The records START
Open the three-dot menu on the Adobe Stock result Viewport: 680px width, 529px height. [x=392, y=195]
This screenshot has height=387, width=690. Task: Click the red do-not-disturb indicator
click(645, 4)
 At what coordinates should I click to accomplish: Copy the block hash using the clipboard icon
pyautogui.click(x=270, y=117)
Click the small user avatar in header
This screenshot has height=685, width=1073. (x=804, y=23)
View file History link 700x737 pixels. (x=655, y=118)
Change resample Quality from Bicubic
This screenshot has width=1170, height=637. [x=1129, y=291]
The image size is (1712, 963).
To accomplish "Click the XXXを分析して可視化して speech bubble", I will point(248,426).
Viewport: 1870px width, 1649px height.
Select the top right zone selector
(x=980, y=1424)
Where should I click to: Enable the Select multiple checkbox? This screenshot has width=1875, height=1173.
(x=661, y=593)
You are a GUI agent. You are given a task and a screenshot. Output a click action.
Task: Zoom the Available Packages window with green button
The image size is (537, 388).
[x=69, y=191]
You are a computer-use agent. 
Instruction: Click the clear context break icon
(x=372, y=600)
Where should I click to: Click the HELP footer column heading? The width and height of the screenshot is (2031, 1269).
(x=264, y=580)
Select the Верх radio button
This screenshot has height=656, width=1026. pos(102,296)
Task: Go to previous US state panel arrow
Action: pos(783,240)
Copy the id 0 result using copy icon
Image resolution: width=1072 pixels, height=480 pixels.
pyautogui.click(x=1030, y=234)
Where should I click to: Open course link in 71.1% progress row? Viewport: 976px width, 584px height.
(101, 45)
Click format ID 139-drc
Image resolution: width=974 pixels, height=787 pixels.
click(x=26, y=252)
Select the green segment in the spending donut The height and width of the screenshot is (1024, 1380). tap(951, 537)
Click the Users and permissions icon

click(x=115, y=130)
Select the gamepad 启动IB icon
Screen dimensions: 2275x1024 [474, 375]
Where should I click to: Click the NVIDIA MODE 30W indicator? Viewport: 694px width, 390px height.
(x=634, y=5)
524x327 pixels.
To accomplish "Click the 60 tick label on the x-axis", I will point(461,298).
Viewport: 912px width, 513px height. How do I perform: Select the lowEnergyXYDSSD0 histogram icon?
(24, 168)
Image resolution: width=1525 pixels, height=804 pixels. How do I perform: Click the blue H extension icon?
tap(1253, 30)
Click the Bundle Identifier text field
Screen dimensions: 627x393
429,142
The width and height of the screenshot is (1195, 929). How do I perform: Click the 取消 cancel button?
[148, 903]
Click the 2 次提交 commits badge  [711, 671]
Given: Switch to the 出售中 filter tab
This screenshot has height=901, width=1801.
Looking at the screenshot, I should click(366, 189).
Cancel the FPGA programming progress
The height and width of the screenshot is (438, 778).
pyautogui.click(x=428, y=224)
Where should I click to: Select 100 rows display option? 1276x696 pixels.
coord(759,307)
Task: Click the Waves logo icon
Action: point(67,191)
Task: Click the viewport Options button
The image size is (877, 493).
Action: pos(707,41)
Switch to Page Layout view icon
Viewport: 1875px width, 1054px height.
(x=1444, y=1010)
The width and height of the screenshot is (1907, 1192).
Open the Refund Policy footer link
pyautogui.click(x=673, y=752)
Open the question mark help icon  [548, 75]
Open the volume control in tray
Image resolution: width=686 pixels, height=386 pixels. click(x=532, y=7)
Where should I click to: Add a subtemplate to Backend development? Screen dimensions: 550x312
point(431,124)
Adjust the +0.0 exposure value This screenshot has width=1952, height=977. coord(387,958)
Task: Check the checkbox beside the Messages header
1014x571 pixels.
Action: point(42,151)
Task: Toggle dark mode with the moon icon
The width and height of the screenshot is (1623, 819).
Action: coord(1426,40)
The records END
Print, from the entries above, the line with "Copy the id 0 result using copy icon", the line with "Task: Click the viewport Options button" and all lines between them, exactly and with nothing else.

Copy the id 0 result using copy icon
Image resolution: width=1072 pixels, height=480 pixels.
pyautogui.click(x=1030, y=234)
Where should I click to: Open course link in 71.1% progress row? Viewport: 976px width, 584px height.
(101, 45)
Click format ID 139-drc
Image resolution: width=974 pixels, height=787 pixels.
click(x=26, y=252)
Select the green segment in the spending donut The height and width of the screenshot is (1024, 1380). tap(951, 537)
Click the Users and permissions icon

click(x=115, y=130)
Select the gamepad 启动IB icon
Screen dimensions: 2275x1024 [474, 375]
Where should I click to: Click the NVIDIA MODE 30W indicator? Viewport: 694px width, 390px height.
(x=634, y=5)
524x327 pixels.
To accomplish "Click the 60 tick label on the x-axis", I will point(461,298).
Viewport: 912px width, 513px height. How do I perform: Select the lowEnergyXYDSSD0 histogram icon?
(24, 168)
Image resolution: width=1525 pixels, height=804 pixels. How do I perform: Click the blue H extension icon?
tap(1253, 30)
Click the Bundle Identifier text field
Screen dimensions: 627x393
429,142
The width and height of the screenshot is (1195, 929). How do I perform: Click the 取消 cancel button?
[148, 903]
Click the 2 次提交 commits badge  [711, 671]
Given: Switch to the 出售中 filter tab
This screenshot has height=901, width=1801.
Looking at the screenshot, I should click(366, 189).
Cancel the FPGA programming progress
The height and width of the screenshot is (438, 778).
pyautogui.click(x=428, y=224)
Where should I click to: Select 100 rows display option? 1276x696 pixels.
coord(759,307)
Task: Click the Waves logo icon
Action: point(67,191)
Task: Click the viewport Options button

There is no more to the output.